ABSTRACT
Measles virus (MeV) is the most contagious human virus, but we do not fully understand why. Unlike most respiratory viruses, MeV does not infect the airway epithelium immediately. MeV traverses the epithelium within immune cells that carry it to lymphatic organs where amplification occurs. Infected immune cells then synchronously deliver large amounts of virus to the airways. However, our understanding of MeV replication in airway epithelia is limited. To model it, we use well-differentiated primary cultures of human airway epithelial cells (HAE) from lung donors. In HAE, MeV spreads directly cell-to-cell forming infectious centers that grow for ∼3-5 days, are stable for a few days, and then disappear. Transepithelial electrical resistance remains intact during the entire course of HAE infection, thus we hypothesized that MeV infectious centers may slough off while preserving epithelial function. After documenting by confocal microscopy that infectious centers progressively detach from HAE, we recovered apical washes and separated cell-associated from cell-free virus by centrifugation. Virus titers were about 10 times higher in the cell-associated fraction than in the supernatant. In sloughed infectious centers, ciliary beating persisted and apoptotic markers were not readily detected, suggesting that they retain functional metabolism. Cell-associated MeV infected primary human monocyte-derived macrophages, modeling the first stage of infection in a new host. Single-cell RNA sequencing identified wound healing, cell growth, and cell differentiation as biological processes relevant for infectious center sloughing. 5-ethynyl-2’-deoxyuridine (EdU) staining located proliferating cells underneath infectious centers. Thus, cells located below infectious centers divide and differentiate to repair the extruded infected epithelial patch. As an extension of these studies, we postulate that expulsion of infectious centers through coughing and sneezing could contribute to MeV’s strikingly high reproductive number by allowing the virus to survive longer in the environment and by delivering a high infectious dose to the next host.

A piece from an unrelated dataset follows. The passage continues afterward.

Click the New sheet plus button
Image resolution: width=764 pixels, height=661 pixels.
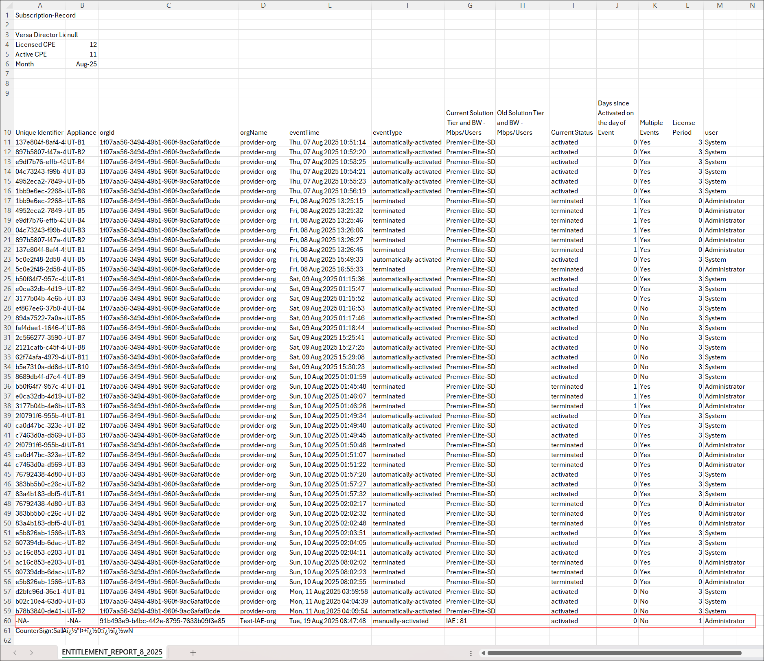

AUTHOR SUMMARY Measles virus (MeV) is a respiratory pathogen that infects millions worldwide each year. Although sometimes mischaracterized as an innocuous childhood disease, measles remains a leading cause of death for children under five. MeV is the most contagious human virus and requires vaccination rates above 90% to maintain herd immunity. Global decreases in vaccination rates over the past ten years contributed to recent, widespread MeV outbreaks. We uncover here a novel mechanism by which MeV exits the human airways that may explain why it is much more contagious than other viruses. We document that infected cells containing cell-associated virus slough en masse from the airway epithelial sheet. These expelled infectious centers are metabolically active and can transmit infection to primary human monocyte-derived macrophages more efficiently than cell-free virus particles. Thus, cell-associated MeV can transmit host-to-host, a new paradigm for efficient respiratory virus transmission.